Martin, A. E. & Doumas, L. A. A. .
School of Philosophy, Psychology and Language Sciences, University of Edinburgh
From both spoken and written language, our brains must form hierarchical linguistic representations from a linear sequence of perceptual input that is distributed in time. But what computational mechanism underlies such an ability? One possibility is that the brain repurposed a mechanism already at its disposal when abstract, hierarchical representation became an efficient solution to a problem posed by the environment. A highly plausible cognitive model would use the same underlying mechanism to perform multiple, functionally related computational feats, e.g., to parse natural language and reason about it, while exhibiting brain-like processing.
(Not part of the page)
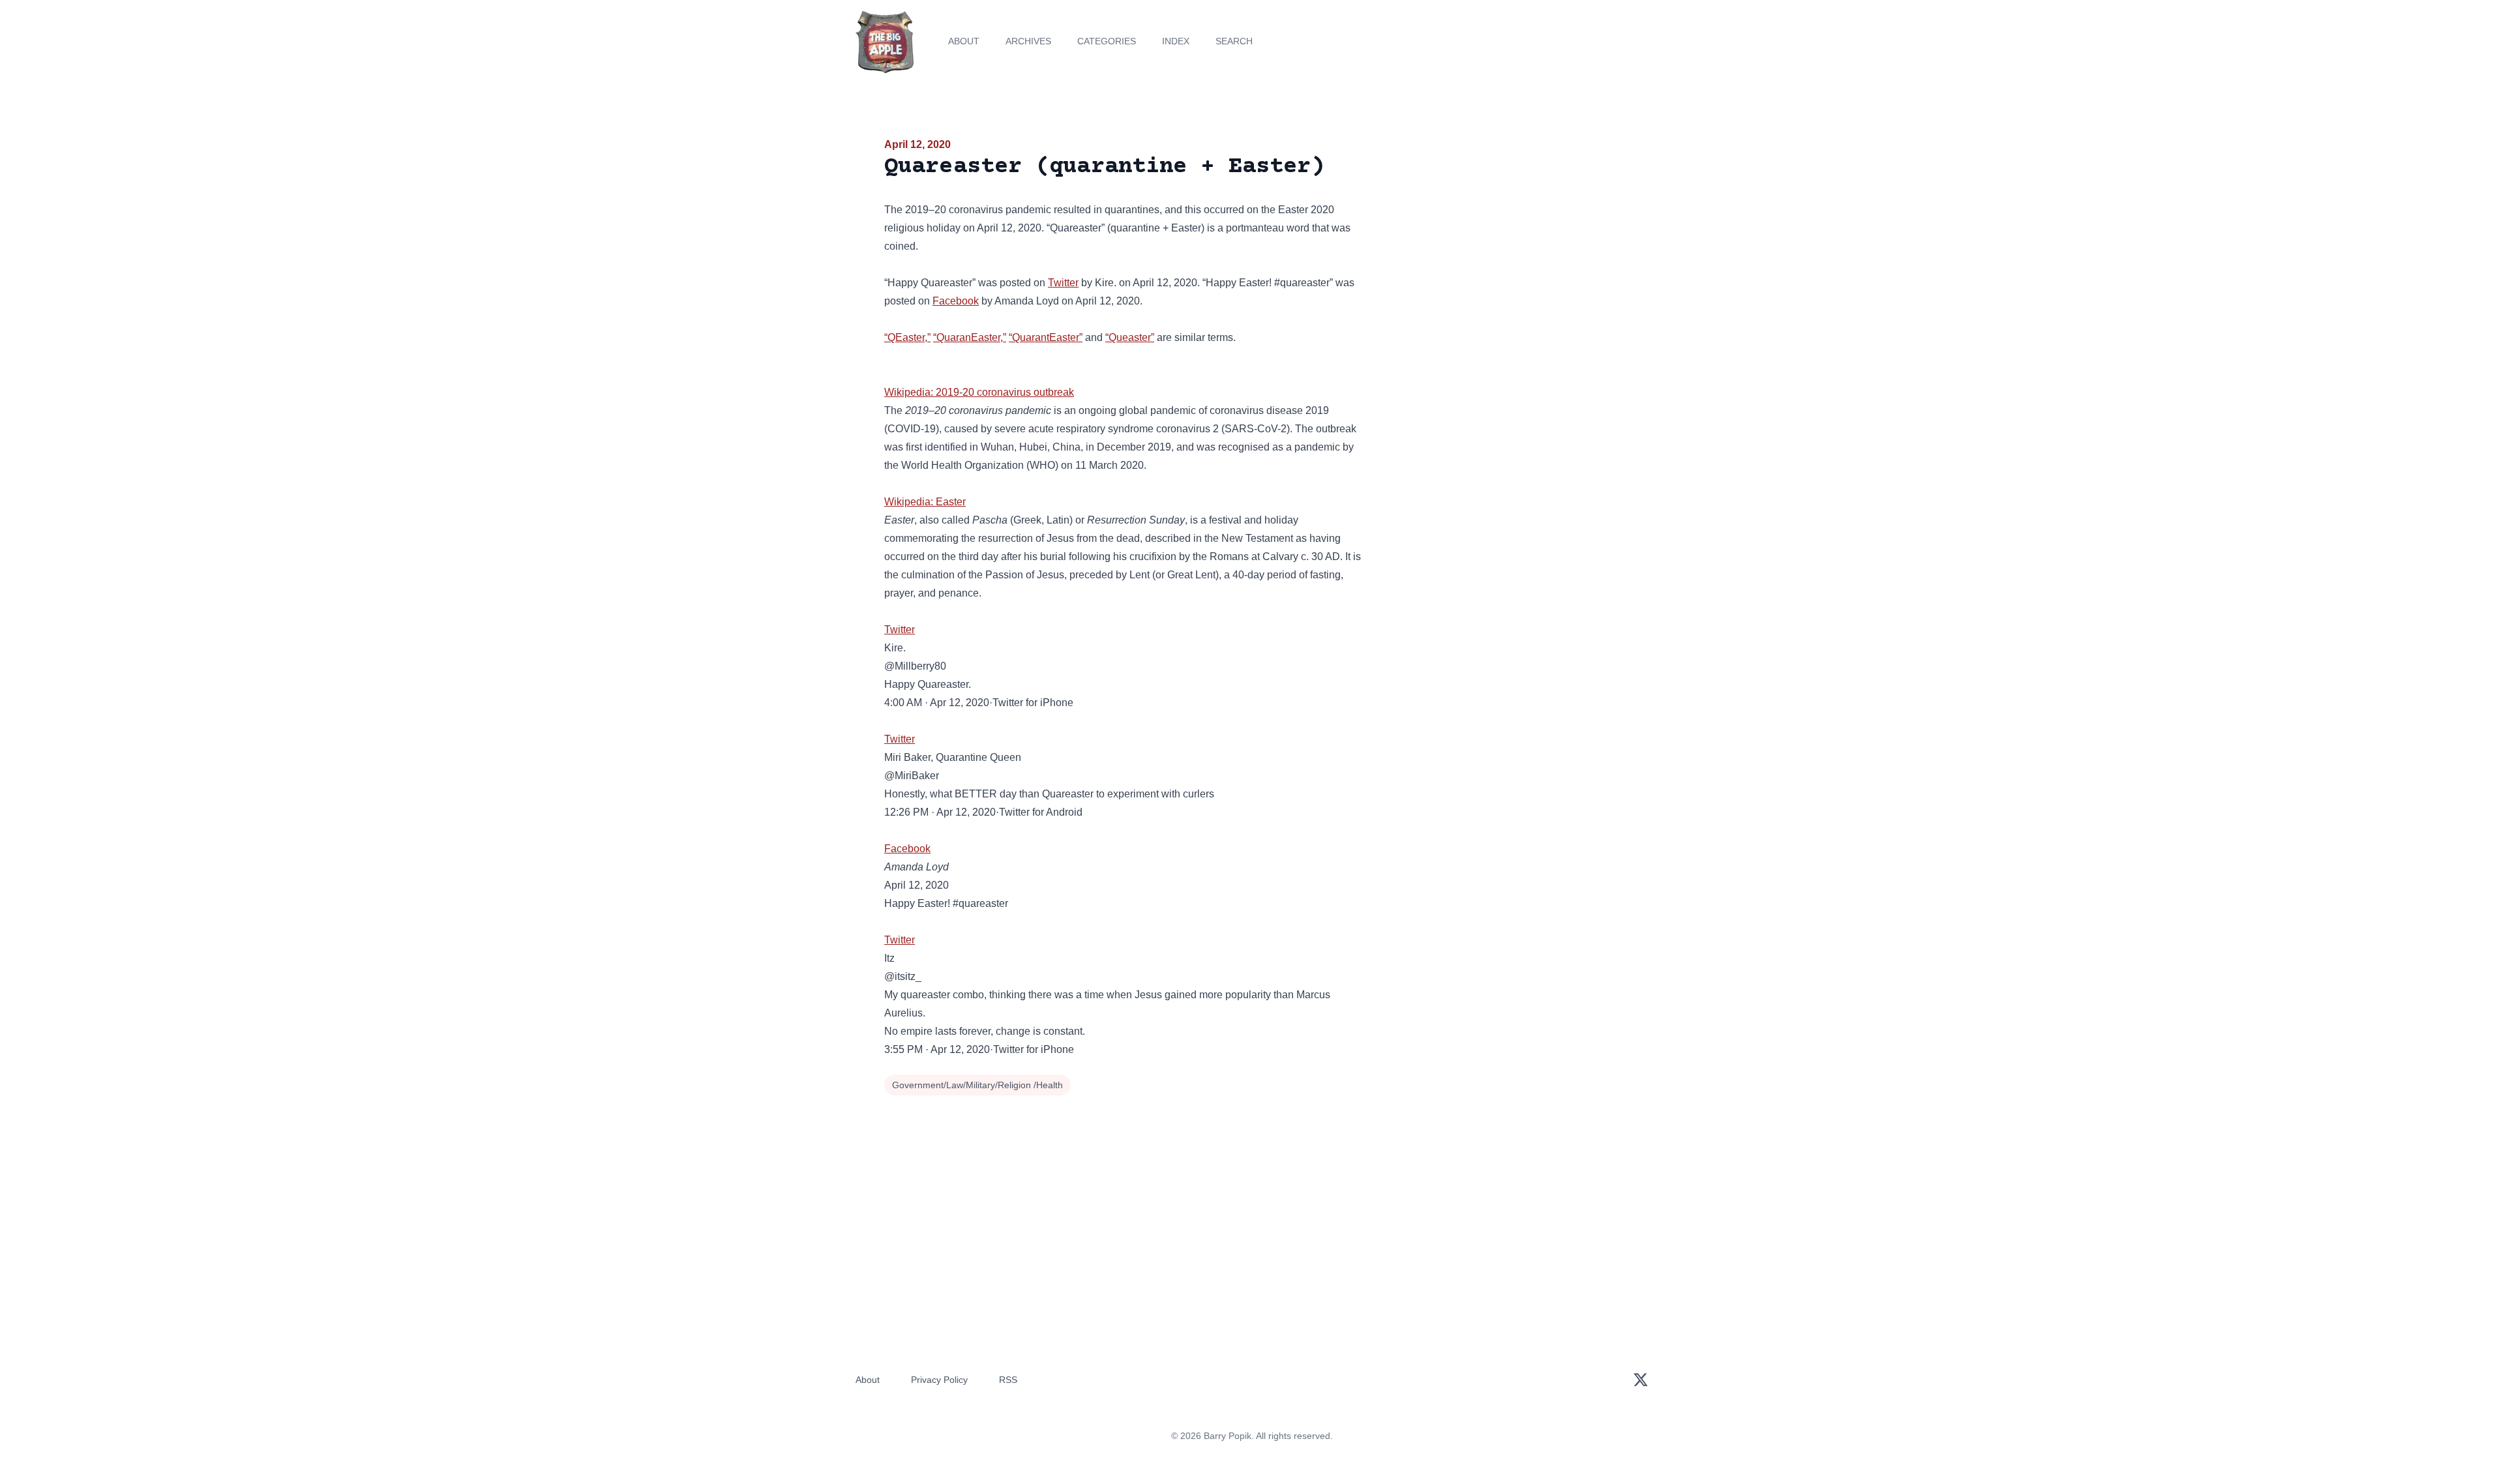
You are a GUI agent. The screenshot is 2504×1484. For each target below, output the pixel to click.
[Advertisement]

We show that a computational model built to learn structured (i.e., symbolic) representations of relational concepts from unstructured inputs (Doumas et al., 2008), can successfully parse sentence stimuli, and, crucially, shows oscillatory unit activation that is highly similar to human cortical activity elicited by the same stimuli (Ding et al., 2016), but not to control stimuli. We argue, as Ding et al. (2016), that this activation reflects formation of syntactic representations, and that temporal binding by systematic firing asynchrony underlies hierarchical representation in the human brain. We conclude that computational and process models must be integrated for increased plausibility in an integrative model of human cognition.